Nouvelles figures de la guerre

sous la direction de Pascal Hintermeyer & Patrick Schmoll





Le modèle clausewitzien tend à présenter la guerre comme une série de coups échangés de part et d'autre d'une ligne de front par des adversaires mutuellement bien identifiés. Ces derniers sont des États-nations, ancrés dans des territoires dont les armées défendent les frontières. Les formes de la guerre sont conditionnées par des distinctions claires entre l'intérieur et l'extérieur, et entre les domaines civil et militaire. Les fronts sont délimités, les médias sont au service de la cohésion nationale pour soutenir l'effort de guerre, les populations civiles et les pays non concernés ne pâtissent des effets de la guerre que du fait de retombées considérées comme indirectes.

La guerre du Kosovo, l'intervention américaine en Afghanistan, la seconde guerre du Golfe ont confirmé l'émergence d'un autre modèle de guerre. Dans celui-ci, les frontières, les fronts et les distinctions classiques ne sont plus clairement marqués. Les entreprises multinationales pèsent plus lourd que certains États, et les États-Unis, désignant l'attaque des tours du World Trade Center en 2001 comme un “acte de guerre”, reconnaissent du même coup à une organisation terroriste un statut d'alter-ego, de quasi-État. Les médias n'agissent plus au service univoque du pays et ont une influence dispersive, les cibles suscitent des discours antagoniques, et celui qui écrase l'adversaire par trop de morts perd la guerre devant sa propre opinion publique. Les interventions de pays extérieurs ne sont plus clairement ressenties comme des ingérences. L'ennemi peut être une armée conventionnelle, ou un groupe de francs-tireurs ou un réseau terroriste, qui se confondent avec une population qui peut être sympatisante, passive ou hostile. Certaines opérations militaires tendent à être conduites, et d'ailleurs à être présentées médiatiquement, comme des opérations de police. La figure de l'ennemi “intérieur” menace de ressurgir dans un temps de paix conçu comme préparatoire à la guerre, voire comme le temps d'une guerre qui ne dit pas son nom.

• • • • •

### Travail demandé
[A] Selon l'extrait sur les nouvelles figures de la guerre, quels conflits ont confirmé l'émergence d'un autre modèle de guerre ?
[B] Reprenez le passage de l'extrait sur les nouvelles figures de la guerre qui commence par "sous la direction" et s'arrête après "considérées comme indirectes.", en remplaçant "États-nations" par "nations souveraines".
Le matériel présenté ensuite provient d'une autre source que l'extrait.

• • • • •

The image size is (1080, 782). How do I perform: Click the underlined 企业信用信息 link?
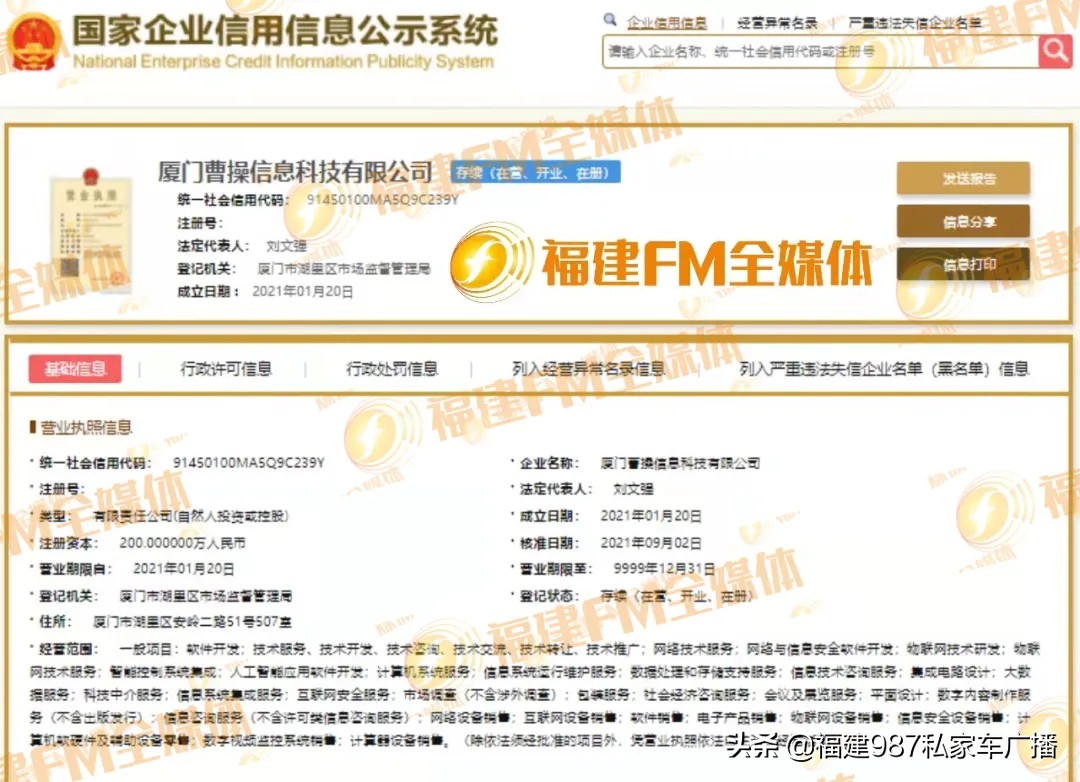pos(667,20)
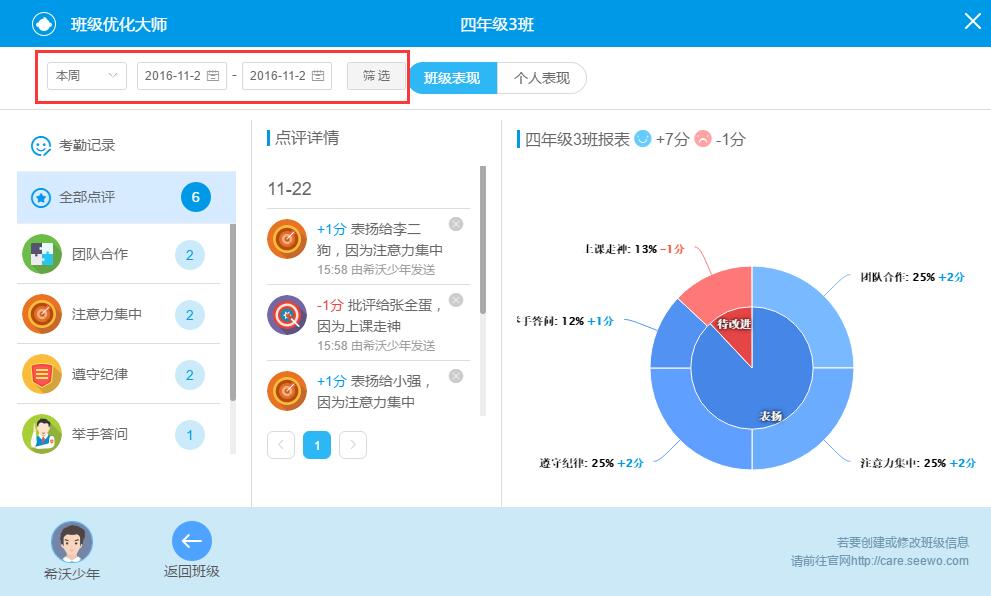Click the next page arrow in pagination

tap(353, 446)
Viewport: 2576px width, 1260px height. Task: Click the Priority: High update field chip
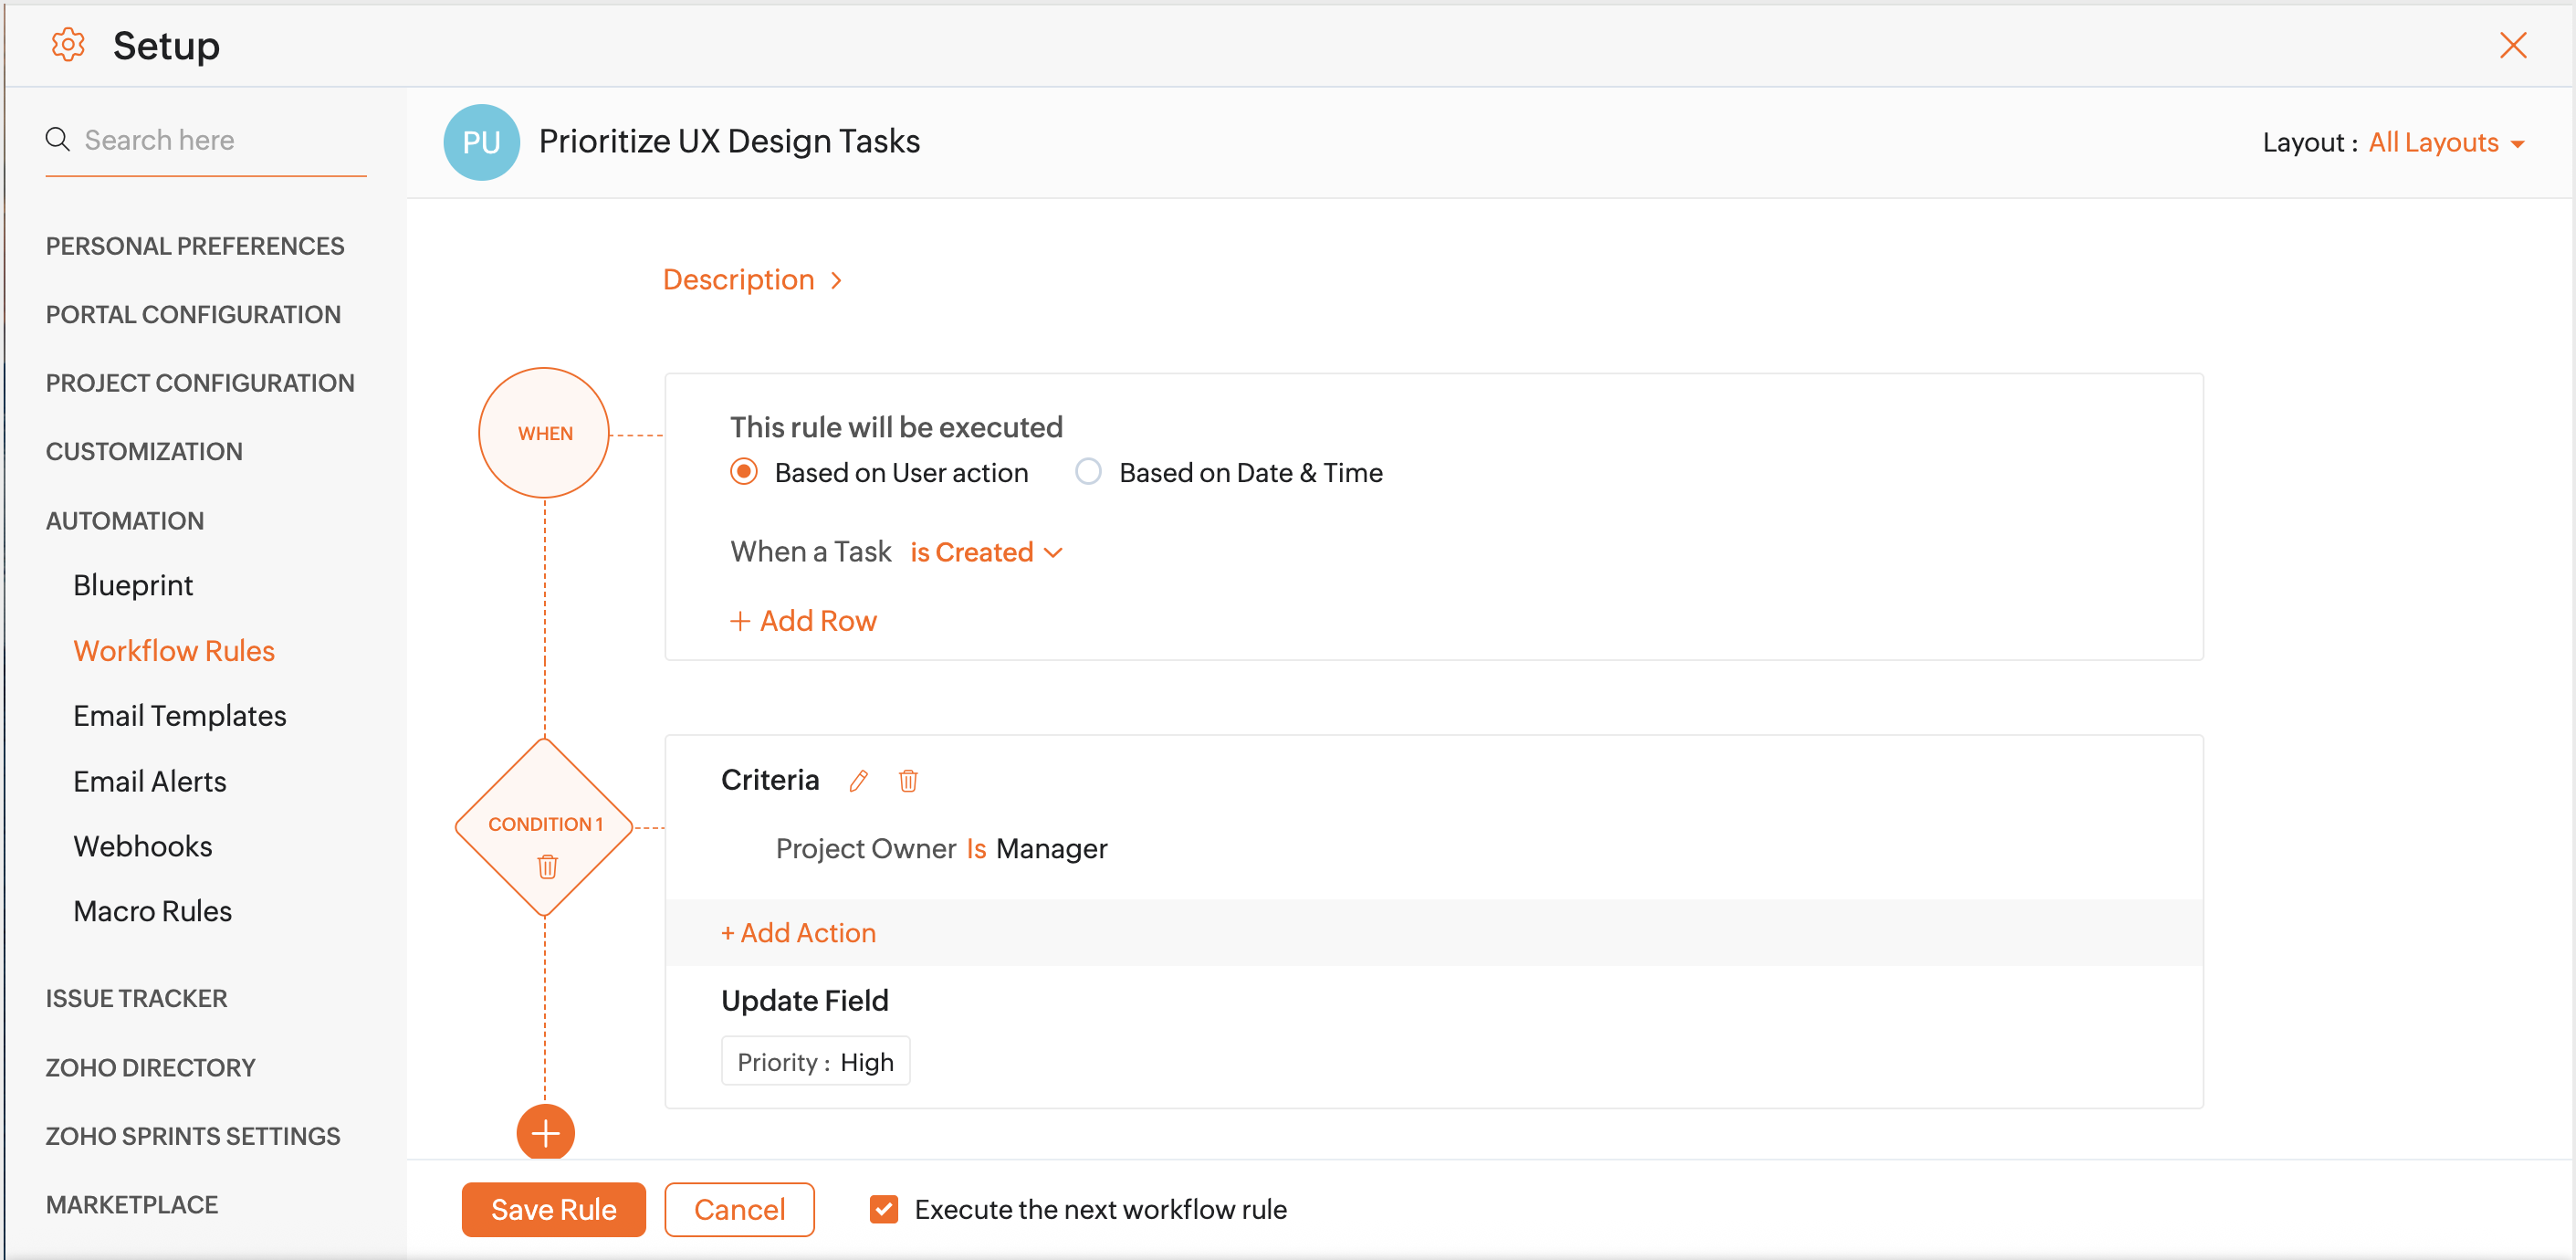pyautogui.click(x=815, y=1062)
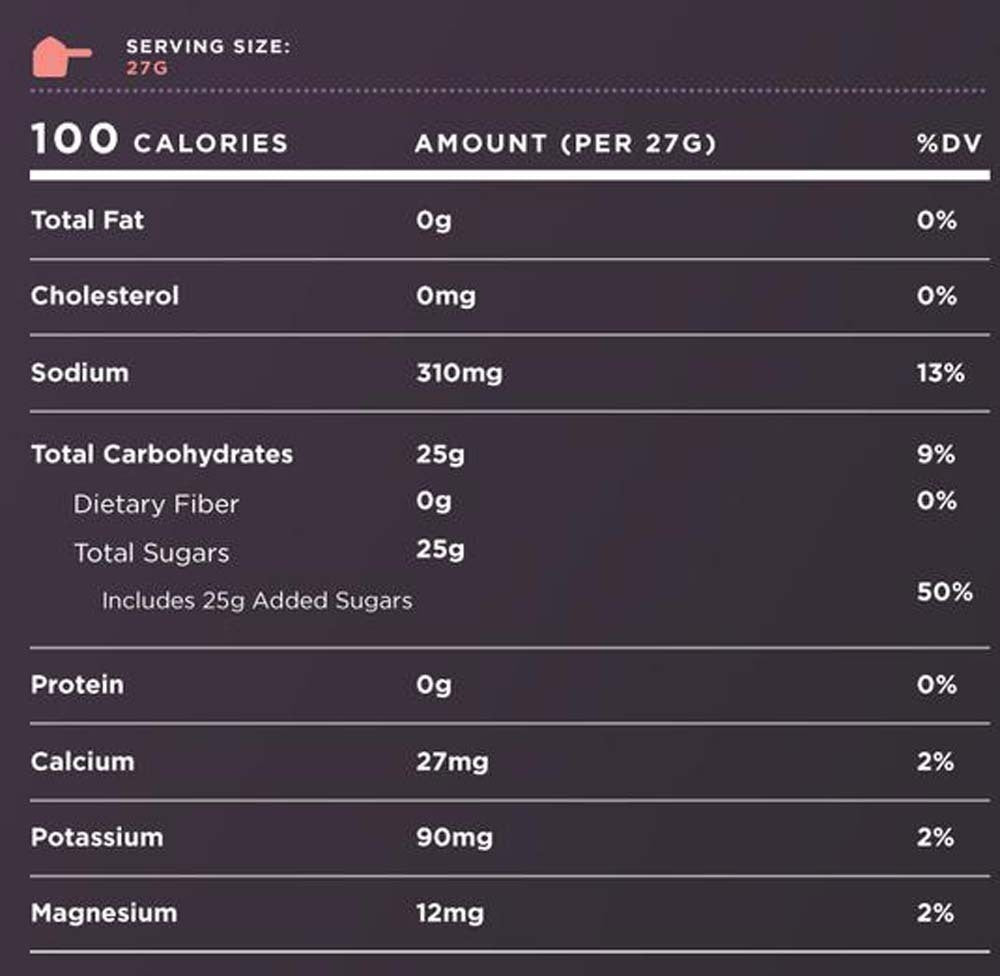The height and width of the screenshot is (976, 1000).
Task: Click the 100 Calories heading
Action: [x=159, y=141]

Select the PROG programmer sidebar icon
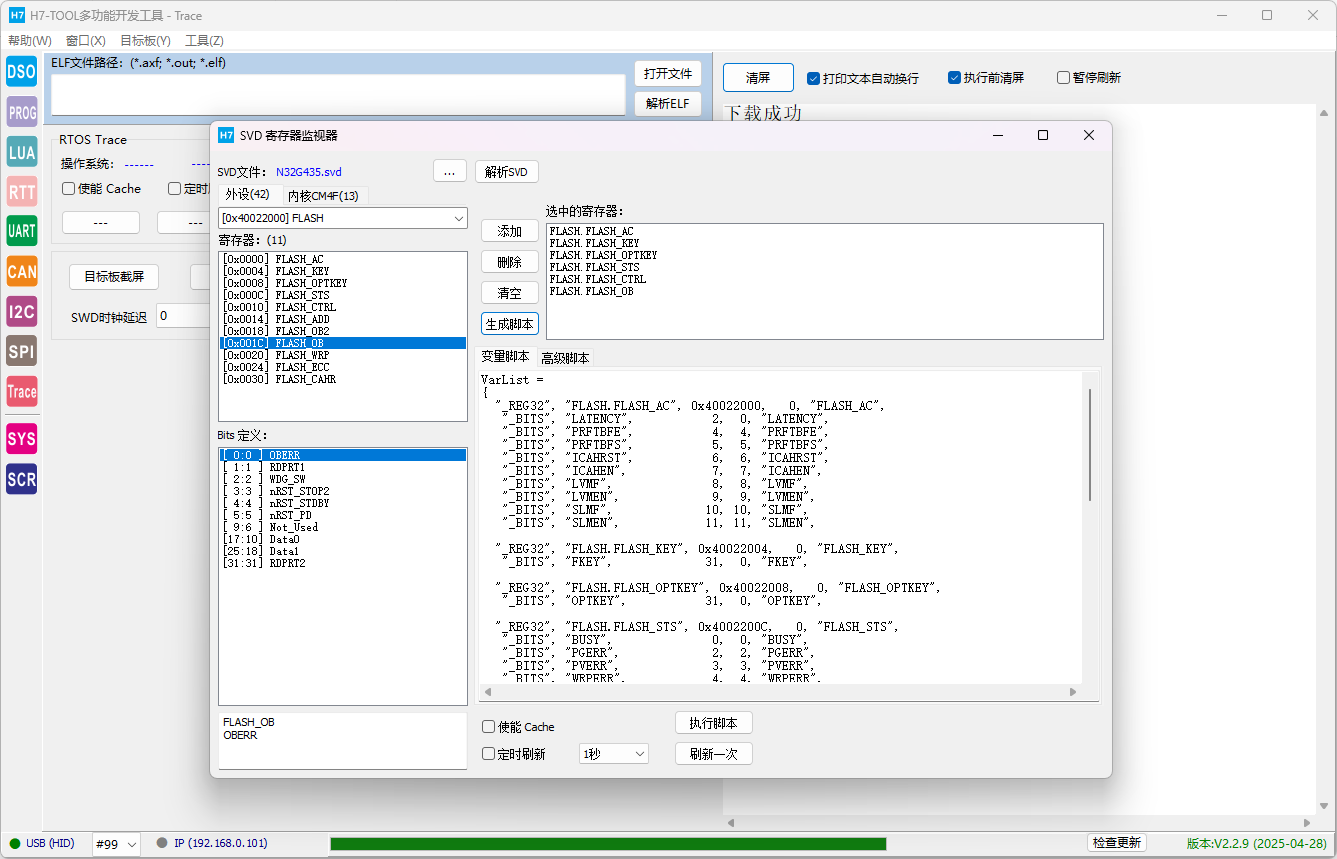pyautogui.click(x=21, y=113)
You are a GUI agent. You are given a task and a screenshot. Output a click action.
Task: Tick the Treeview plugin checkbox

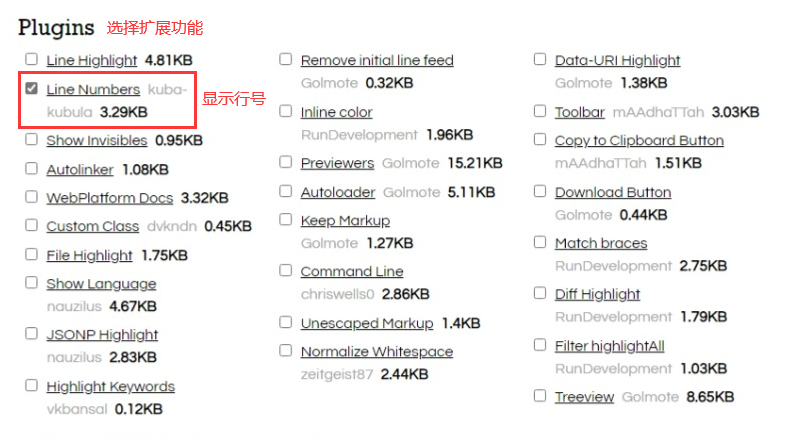[541, 396]
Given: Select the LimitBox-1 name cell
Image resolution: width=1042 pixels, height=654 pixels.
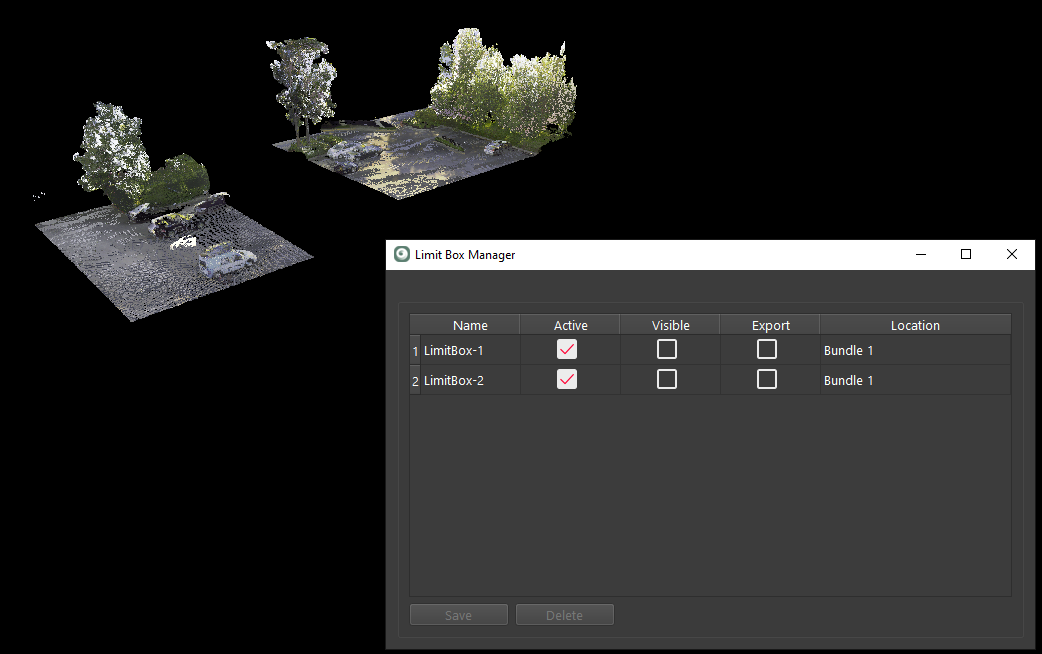Looking at the screenshot, I should pyautogui.click(x=469, y=351).
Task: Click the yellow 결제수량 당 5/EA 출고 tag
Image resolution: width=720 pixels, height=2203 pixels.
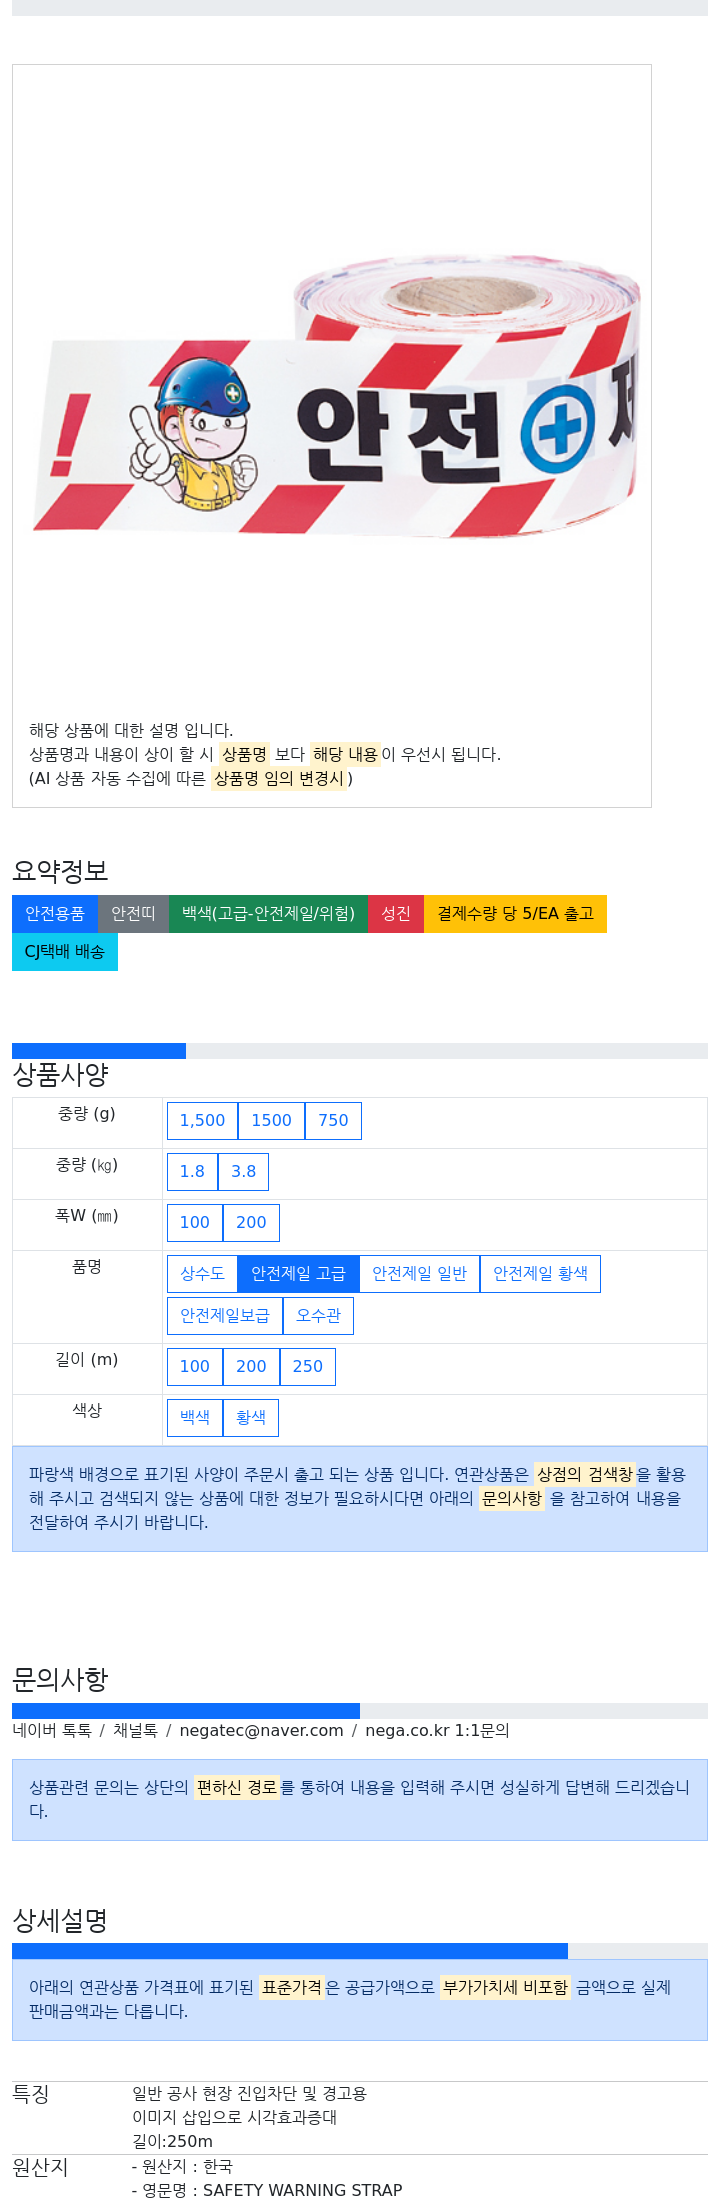Action: point(515,914)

• • • • •

### Réponses par consigne
[A] La guerre du Kosovo, l'intervention américaine en Afghanistan et la seconde guerre du Golfe.

[B]
sous la direction de Pascal Hintermeyer & Patrick Schmoll





Le modèle clausewitzien tend à présenter la guerre comme une série de coups échangés de part et d'autre d'une ligne de front par des adversaires mutuellement bien identifiés. Ces derniers sont des nations souveraines, ancrés dans des territoires dont les armées défendent les frontières. Les formes de la guerre sont conditionnées par des distinctions claires entre l'intérieur et l'extérieur, et entre les domaines civil et militaire. Les fronts sont délimités, les médias sont au service de la cohésion nationale pour soutenir l'effort de guerre, les populations civiles et les pays non concernés ne pâtissent des effets de la guerre que du fait de retombées considérées comme indirectes.